*** EXERCISE INPUTS Section Begins ***
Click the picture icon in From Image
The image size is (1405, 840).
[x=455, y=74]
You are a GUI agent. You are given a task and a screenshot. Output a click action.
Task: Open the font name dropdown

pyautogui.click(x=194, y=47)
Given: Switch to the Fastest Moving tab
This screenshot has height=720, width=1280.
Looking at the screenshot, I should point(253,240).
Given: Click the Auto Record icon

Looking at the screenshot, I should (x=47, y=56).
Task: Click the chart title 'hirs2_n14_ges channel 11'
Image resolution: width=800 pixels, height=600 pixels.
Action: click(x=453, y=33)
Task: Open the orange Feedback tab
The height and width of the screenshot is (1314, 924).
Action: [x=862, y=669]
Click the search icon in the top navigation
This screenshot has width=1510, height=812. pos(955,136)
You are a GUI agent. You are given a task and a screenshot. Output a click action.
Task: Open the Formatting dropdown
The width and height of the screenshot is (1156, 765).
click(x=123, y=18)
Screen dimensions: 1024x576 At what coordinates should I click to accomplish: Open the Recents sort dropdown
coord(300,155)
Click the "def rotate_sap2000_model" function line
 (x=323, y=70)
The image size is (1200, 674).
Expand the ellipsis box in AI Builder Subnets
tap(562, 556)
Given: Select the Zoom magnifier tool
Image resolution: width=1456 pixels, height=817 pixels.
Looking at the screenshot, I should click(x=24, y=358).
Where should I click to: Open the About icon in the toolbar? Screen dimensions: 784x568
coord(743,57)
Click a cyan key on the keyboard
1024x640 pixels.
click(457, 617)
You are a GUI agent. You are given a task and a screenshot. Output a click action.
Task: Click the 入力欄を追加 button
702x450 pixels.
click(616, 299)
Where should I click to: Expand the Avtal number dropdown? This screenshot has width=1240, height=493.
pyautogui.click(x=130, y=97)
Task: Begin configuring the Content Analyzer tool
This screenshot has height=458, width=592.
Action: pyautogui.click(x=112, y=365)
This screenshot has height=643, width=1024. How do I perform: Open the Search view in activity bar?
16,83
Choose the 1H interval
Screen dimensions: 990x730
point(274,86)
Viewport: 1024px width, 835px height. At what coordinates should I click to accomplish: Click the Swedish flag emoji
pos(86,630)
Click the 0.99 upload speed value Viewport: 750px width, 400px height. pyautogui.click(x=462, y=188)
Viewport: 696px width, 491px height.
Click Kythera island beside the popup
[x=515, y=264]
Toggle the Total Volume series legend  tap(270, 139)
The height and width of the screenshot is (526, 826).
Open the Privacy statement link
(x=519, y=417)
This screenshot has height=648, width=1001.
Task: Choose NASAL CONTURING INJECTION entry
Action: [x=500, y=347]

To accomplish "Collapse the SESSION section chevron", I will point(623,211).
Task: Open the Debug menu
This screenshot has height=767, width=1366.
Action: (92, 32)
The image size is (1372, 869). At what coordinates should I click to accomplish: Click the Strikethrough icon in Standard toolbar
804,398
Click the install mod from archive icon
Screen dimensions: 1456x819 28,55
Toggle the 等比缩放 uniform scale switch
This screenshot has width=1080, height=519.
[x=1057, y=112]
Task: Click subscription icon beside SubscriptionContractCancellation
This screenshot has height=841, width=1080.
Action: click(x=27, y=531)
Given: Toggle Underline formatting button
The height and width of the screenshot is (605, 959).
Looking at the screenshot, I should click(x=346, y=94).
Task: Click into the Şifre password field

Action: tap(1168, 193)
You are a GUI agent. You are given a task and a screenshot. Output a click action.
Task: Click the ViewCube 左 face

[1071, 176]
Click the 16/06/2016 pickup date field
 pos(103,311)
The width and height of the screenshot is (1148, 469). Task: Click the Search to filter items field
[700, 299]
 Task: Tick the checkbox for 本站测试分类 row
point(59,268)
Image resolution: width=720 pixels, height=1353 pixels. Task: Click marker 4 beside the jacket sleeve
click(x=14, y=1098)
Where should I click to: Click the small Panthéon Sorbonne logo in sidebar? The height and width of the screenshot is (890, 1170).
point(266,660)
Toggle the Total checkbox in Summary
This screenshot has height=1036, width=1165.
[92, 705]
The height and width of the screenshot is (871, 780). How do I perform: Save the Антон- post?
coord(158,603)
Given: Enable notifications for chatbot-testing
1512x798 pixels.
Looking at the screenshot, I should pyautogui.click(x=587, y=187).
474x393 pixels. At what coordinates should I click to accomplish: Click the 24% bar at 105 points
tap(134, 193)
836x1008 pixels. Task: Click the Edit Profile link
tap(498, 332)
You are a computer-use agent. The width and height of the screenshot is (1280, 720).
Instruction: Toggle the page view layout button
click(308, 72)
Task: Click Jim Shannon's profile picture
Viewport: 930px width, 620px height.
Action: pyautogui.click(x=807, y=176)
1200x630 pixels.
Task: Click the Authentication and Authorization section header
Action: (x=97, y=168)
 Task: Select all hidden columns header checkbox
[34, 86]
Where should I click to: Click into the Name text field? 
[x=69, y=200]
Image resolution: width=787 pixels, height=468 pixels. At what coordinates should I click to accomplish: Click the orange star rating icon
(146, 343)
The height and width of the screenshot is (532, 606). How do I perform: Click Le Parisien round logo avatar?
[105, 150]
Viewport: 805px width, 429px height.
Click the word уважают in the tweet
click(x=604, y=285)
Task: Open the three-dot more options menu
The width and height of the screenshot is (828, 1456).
*** EXERCISE INPUTS Section Ends ***
▶ [EXERCISE PROMPT]:
Which lines of the records above contain the word "menu"? Show each of them.

▶ [EXERCISE SOLUTION]:
Task: Open the Debug menu
Task: Open the three-dot more options menu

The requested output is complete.